* [Work to complete]
Would you return, word for word, the lines running from the one with "776x259 pixels." to the final line of the listing below, pictures omitted?

* [Information shown]
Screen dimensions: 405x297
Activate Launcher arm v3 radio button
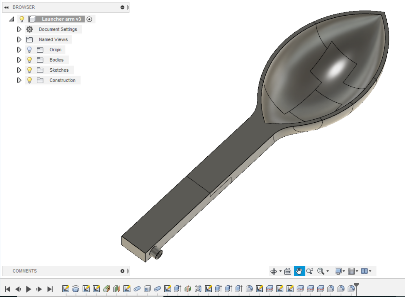coord(89,19)
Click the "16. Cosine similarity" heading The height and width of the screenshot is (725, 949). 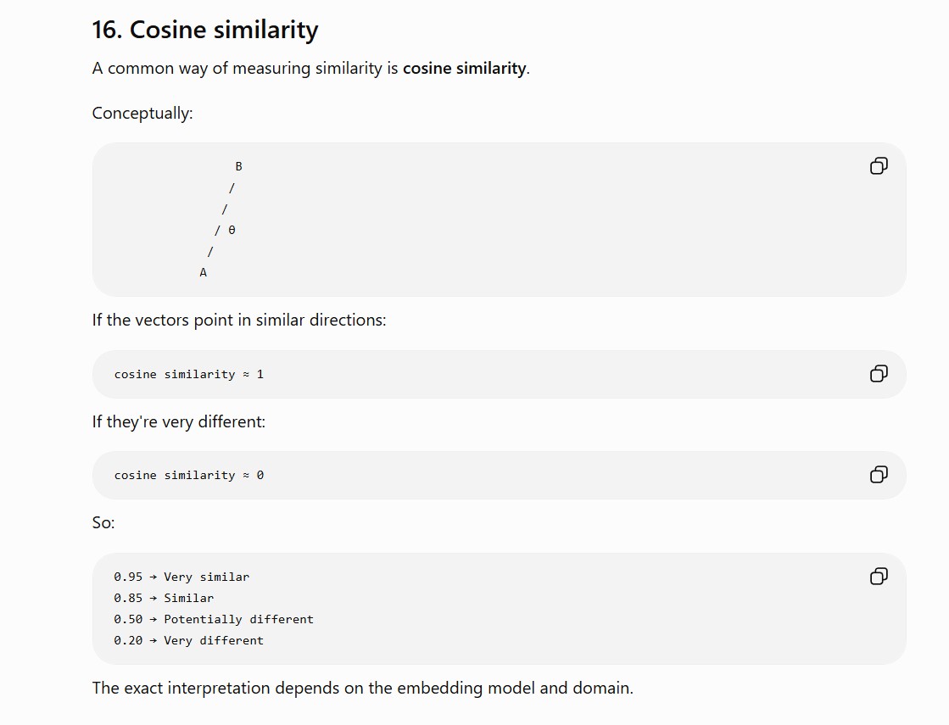point(205,30)
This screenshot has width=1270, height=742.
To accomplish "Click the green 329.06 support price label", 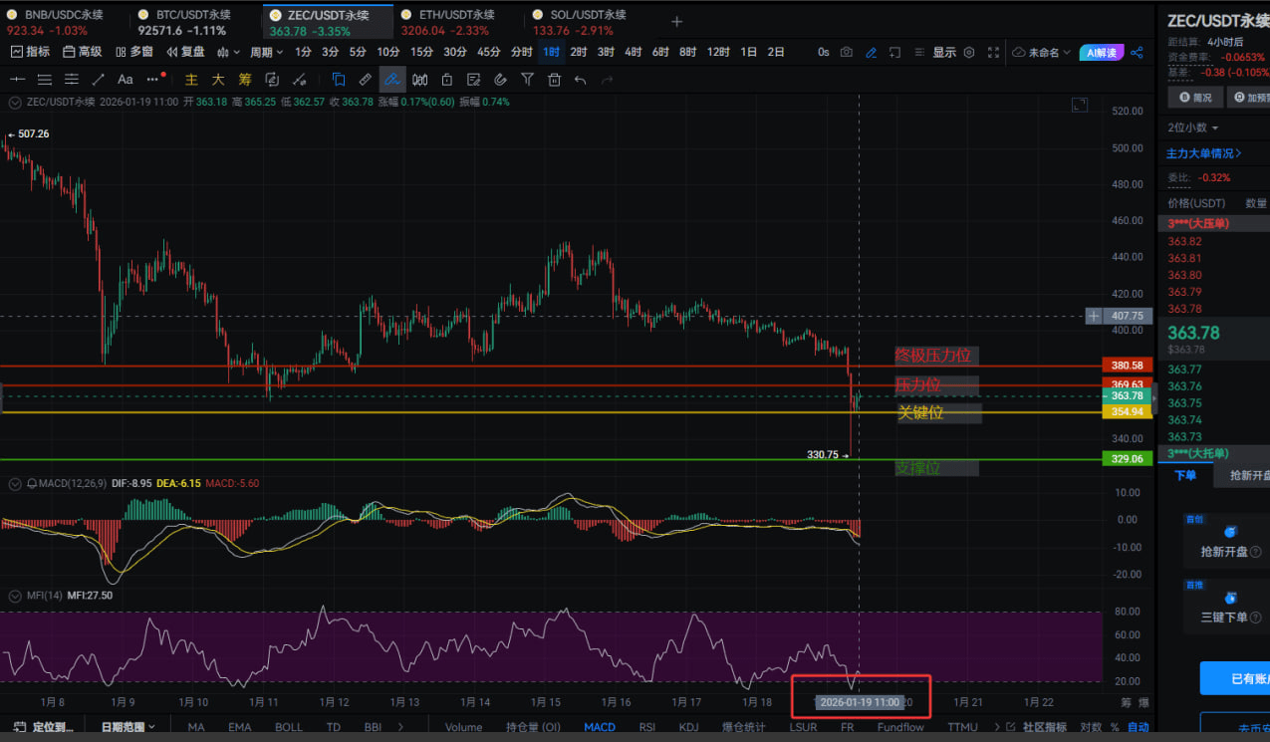I will coord(1127,458).
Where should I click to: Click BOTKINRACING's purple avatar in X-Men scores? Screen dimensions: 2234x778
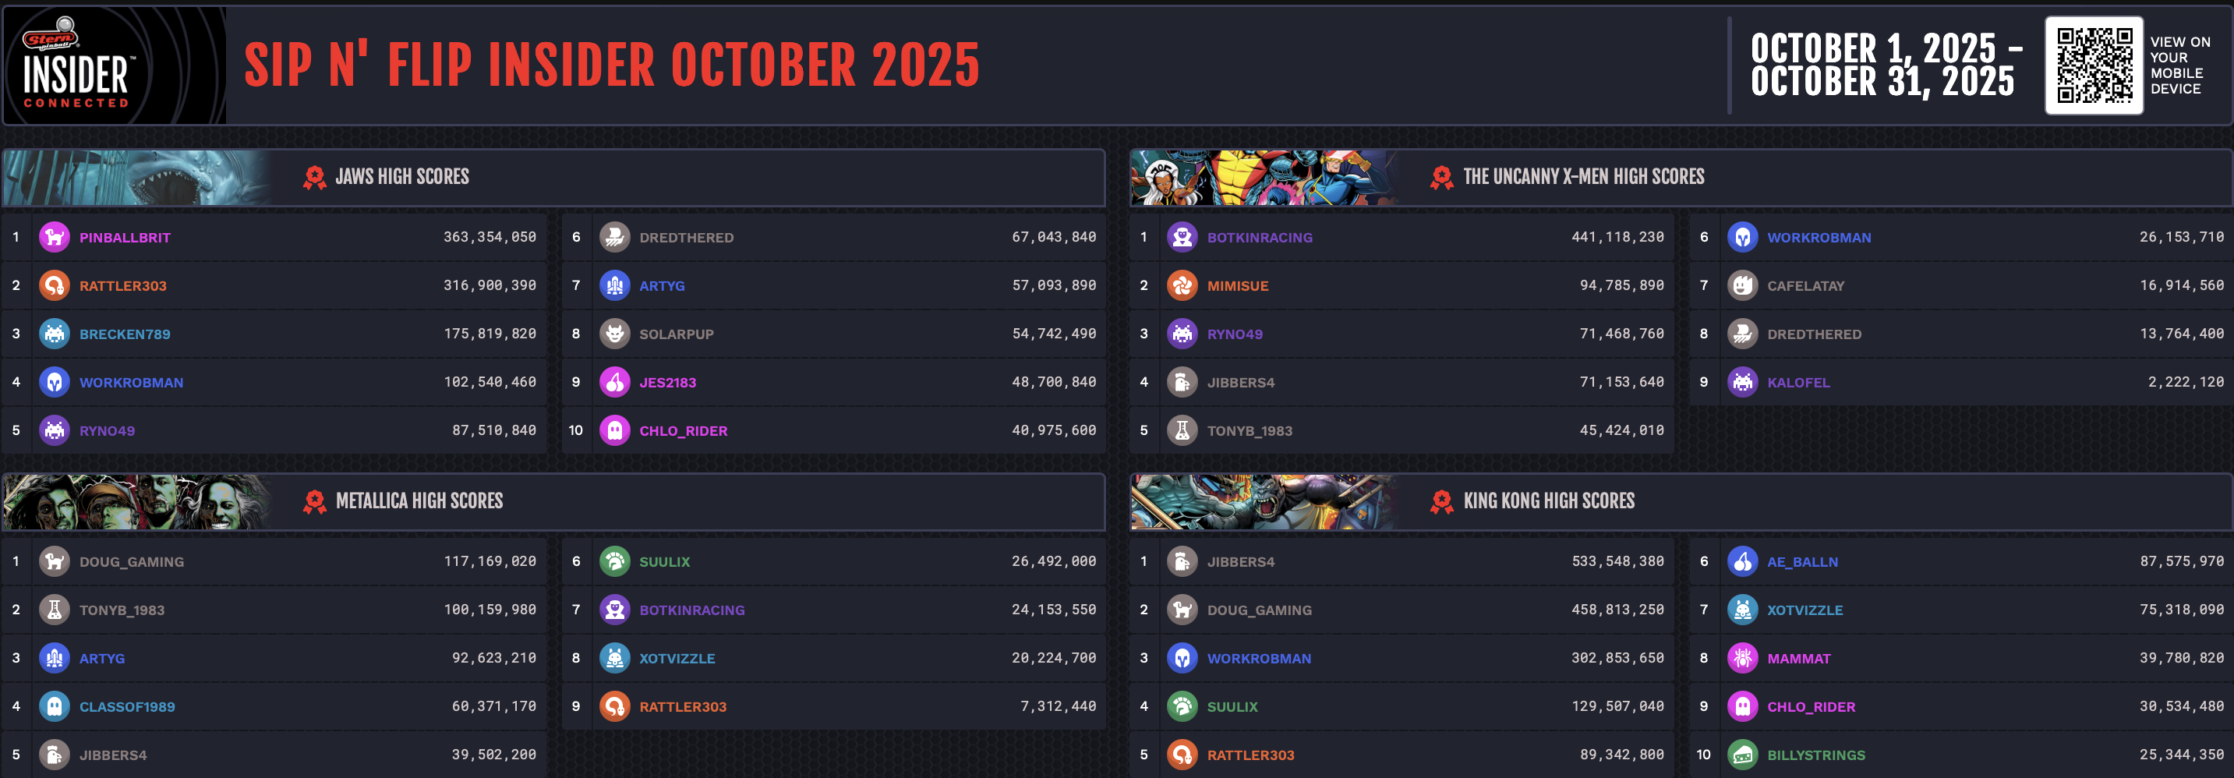coord(1182,237)
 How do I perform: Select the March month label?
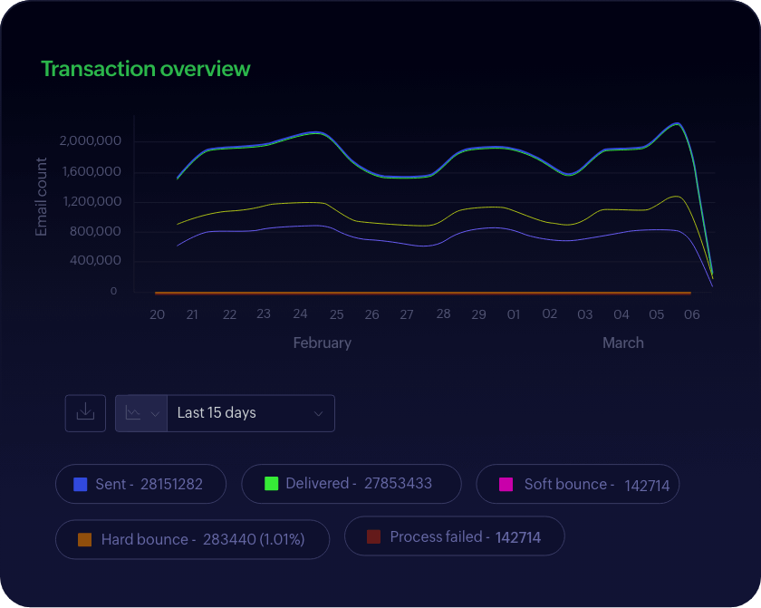[622, 343]
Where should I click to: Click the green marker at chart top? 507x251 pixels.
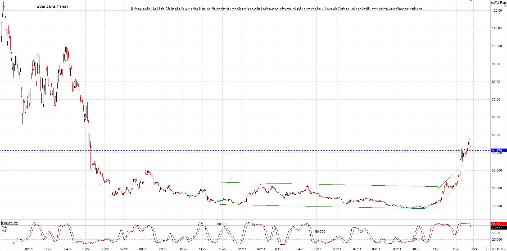coord(471,1)
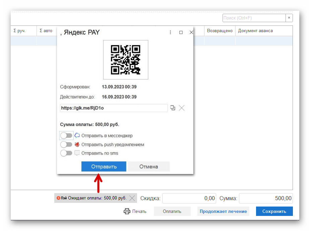Enable Отправить push уведомлением toggle
The height and width of the screenshot is (231, 310).
click(x=66, y=145)
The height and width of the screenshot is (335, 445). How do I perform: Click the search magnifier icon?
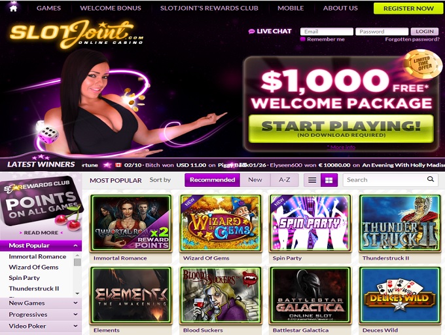click(430, 179)

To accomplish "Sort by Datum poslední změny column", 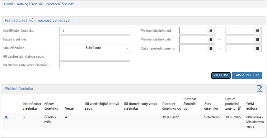I will point(239,108).
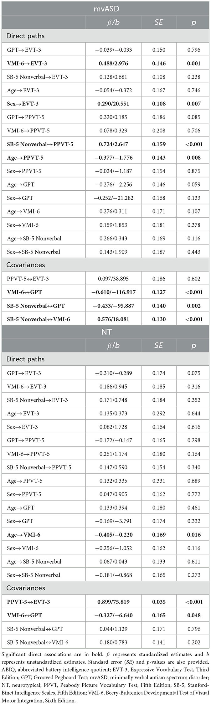Click the Covariances heading in NT section
This screenshot has height=705, width=211.
click(x=26, y=588)
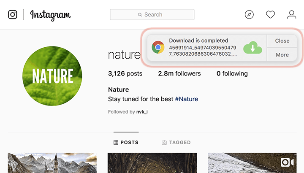View the 3,126 posts count
This screenshot has width=304, height=173.
(x=125, y=73)
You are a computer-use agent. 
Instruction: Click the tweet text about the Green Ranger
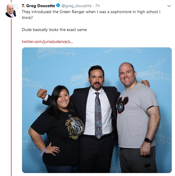91,15
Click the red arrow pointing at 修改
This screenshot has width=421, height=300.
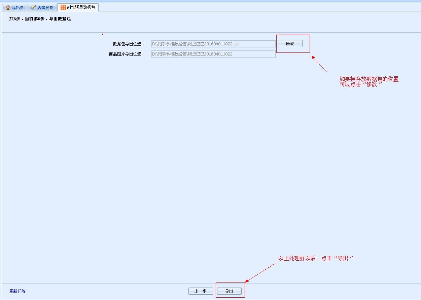coord(319,64)
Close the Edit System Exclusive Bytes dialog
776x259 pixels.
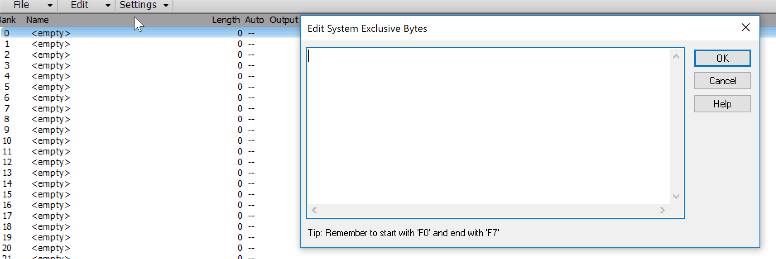(x=745, y=28)
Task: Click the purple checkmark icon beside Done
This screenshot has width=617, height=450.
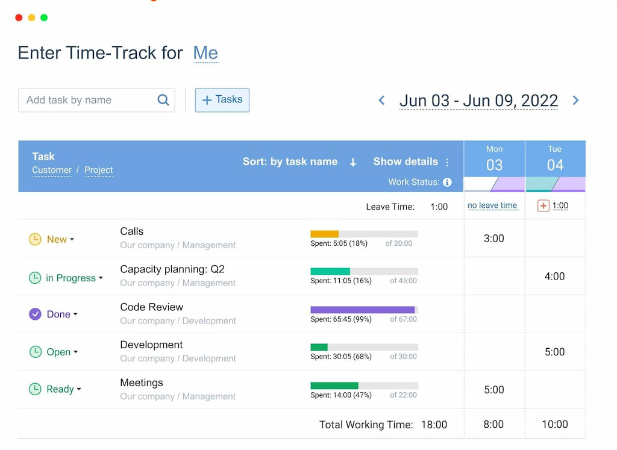Action: tap(36, 314)
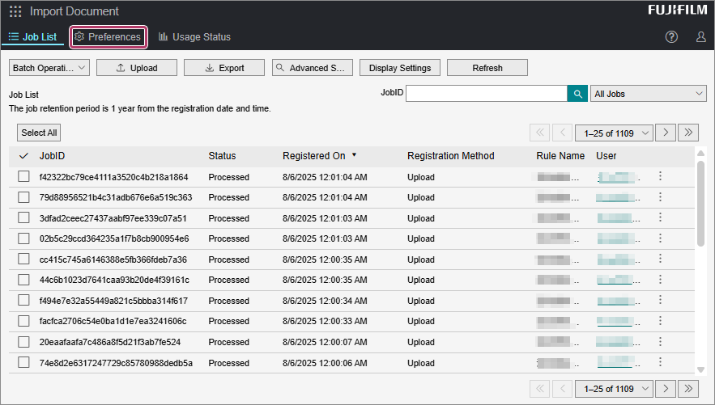Go to next page using bottom pagination arrow
The height and width of the screenshot is (405, 715).
666,388
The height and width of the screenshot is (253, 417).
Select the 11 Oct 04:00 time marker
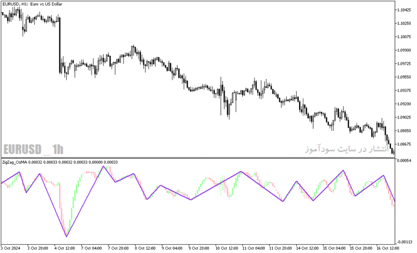coord(253,248)
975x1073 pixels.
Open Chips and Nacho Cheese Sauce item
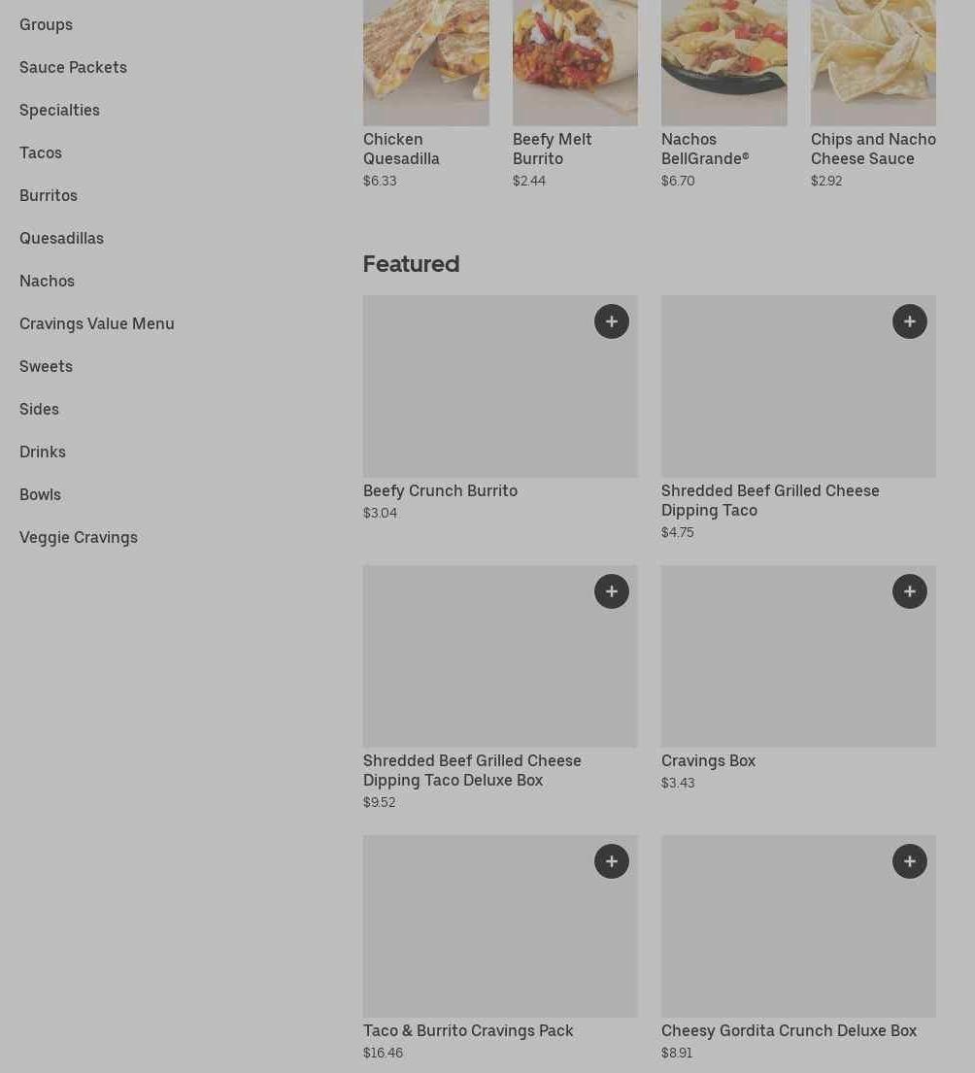pyautogui.click(x=873, y=62)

* [Result]
776x259 pixels.
(x=745, y=28)
Task: Click the purple checkmark icon beside Done
This screenshot has width=617, height=450.
Action: tap(36, 314)
Go to next page using bottom pagination arrow
The height and width of the screenshot is (405, 715).
666,388
The height and width of the screenshot is (253, 417).
Select the 11 Oct 04:00 time marker
coord(253,248)
975x1073 pixels.
Open Chips and Nacho Cheese Sauce item
pyautogui.click(x=873, y=62)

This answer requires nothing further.